I did not know that, thank you Morgan .:thumb:
Still my post stands make sure you can see the sensor before blowing, and the cleaning menu should be valid for the canon guys (and Nikons which may offer that facility).


----------



## The Autowerks (Mar 31, 2006)

okay i've just gone through the mirror lock-up process and i can clearly see some debris on the sensor, in fact i can see two specs which is a bit odd.

i won't do anything until i've got a blower though

thanks for all the help!


----------



## silver bmw z3 (Apr 30, 2007)

If you research sensor cleaning some more there's this test you can do, I think you set a certain aperture and leave lens cap on then do something in photoshop and you end up with an exact image of where all the dust on your sensor is. I recall it really shocked me to see how much crap there is on them even when they appear clean. In your case it sounds like a couple of main culprits but if you want it spotless it might be worth a search.


----------



## The Autowerks (Mar 31, 2006)

silver bmw z3 said:


> If you research sensor cleaning some more there's this test you can do, I think you set a certain aperture and leave lens cap on then do something in photoshop and you end up with an exact image of where all the dust on your sensor is. I recall it really shocked me to see how much crap there is on them even when they appear clean. In your case it sounds like a couple of main culprits but if you want it spotless it might be worth a search.


nice one..i'll google it


----------



## Mike V (Apr 7, 2007)

To find the dust you take an image of a clean, pref white wall. Then all the spots should show up nice and clear.
Lock the mirror up, use your blower, make sure your in a clean environment and if possible always hold the camera facing down to avoid any more dust landing on the CCD. When your satisfied with what you have done take another picture of a clean single coloured wall and see if anything remains!



Def try using a blower first. Let us know how you get on! :thumb:


----------



## silver bmw z3 (Apr 30, 2007)

MIKELSKAS said:


> To find the dust you take an image of a clean, pref white wall. Then all the spots should show up nice and clear.
> Lock the mirror up, use your blower, make sure your in a clean environment and if possible always hold the camera facing down to avoid any more dust landing on the CCD. When your satisfied with what you have done take another picture of a clean single coloured wall and see if anything remains!
> 
> Def try using a blower first.
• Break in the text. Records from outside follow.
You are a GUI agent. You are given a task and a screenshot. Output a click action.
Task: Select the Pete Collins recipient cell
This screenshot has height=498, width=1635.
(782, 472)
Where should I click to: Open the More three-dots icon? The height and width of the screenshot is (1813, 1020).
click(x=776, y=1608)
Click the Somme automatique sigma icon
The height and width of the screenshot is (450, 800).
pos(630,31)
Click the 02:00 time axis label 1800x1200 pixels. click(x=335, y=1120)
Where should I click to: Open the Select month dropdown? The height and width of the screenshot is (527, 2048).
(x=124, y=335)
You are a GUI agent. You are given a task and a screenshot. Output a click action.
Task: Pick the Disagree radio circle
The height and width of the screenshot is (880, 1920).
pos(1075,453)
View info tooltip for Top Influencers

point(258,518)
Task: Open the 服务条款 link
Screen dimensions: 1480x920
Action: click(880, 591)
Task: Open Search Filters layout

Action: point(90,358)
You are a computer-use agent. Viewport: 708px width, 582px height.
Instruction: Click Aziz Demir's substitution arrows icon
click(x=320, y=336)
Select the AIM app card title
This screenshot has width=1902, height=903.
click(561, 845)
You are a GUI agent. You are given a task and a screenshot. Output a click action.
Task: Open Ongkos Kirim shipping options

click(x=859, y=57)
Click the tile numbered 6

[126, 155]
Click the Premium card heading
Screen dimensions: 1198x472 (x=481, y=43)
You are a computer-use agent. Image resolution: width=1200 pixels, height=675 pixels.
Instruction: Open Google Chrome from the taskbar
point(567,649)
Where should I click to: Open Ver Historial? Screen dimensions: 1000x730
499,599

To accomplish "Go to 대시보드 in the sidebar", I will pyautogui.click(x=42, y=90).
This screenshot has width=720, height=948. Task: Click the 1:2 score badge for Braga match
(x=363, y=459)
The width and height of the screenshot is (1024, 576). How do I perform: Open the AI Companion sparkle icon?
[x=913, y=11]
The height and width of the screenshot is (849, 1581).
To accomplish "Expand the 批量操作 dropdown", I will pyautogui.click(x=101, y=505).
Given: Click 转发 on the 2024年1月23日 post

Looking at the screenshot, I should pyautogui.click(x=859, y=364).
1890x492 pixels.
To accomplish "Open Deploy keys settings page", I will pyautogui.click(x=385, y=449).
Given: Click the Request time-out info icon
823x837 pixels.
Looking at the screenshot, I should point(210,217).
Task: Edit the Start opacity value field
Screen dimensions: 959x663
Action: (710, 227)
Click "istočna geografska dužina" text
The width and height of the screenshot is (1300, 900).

Let us know how you get on! :thumb:


I think there's a way that makes them clearer than a white wall, when I did it it showed up spots I didn't even know I had...like when they use a camera on skin in a department store!


----------



## IGADIZ (May 21, 2006)

Don't get too hung up about dust, is always going to be some, the moment you change a lens, dust is going to enter the chamber, and eventually make its way to the sensor.
There is a plethora of sensor cleaning products out there, but I strongly advise against products which need to physically touch the sensor to get it clean. 
Use a blower, and if that doesn't work, send it to a service centre to be cleaned.


----------



## Lirin (Jun 9, 2008)

IGADIZ said:


> Don't get too hung up about dust, is always going to be some, the moment you change a lens, dust is going to enter the chamber, and eventually make its way to the sensor.
> There is a plethora of sensor cleaning products out there, but I strongly advise against products which need to physically touch the sensor to get it clean.
> Use a blower, and if that doesn't work, send it to a service centre to be cleaned.


Yeah, I'd say the same- I've seen people damage sensors by attempting to clean them.


----------



## QuattroA3 (Jul 5, 2008)

Hi Harry if you still have the dust problem 
I live in slough and would be happy to show you 
how to clean your sensor as I do it all the time 
on my canon d40 & d30 if interested pm me 

Regards Mike:thumb:


----------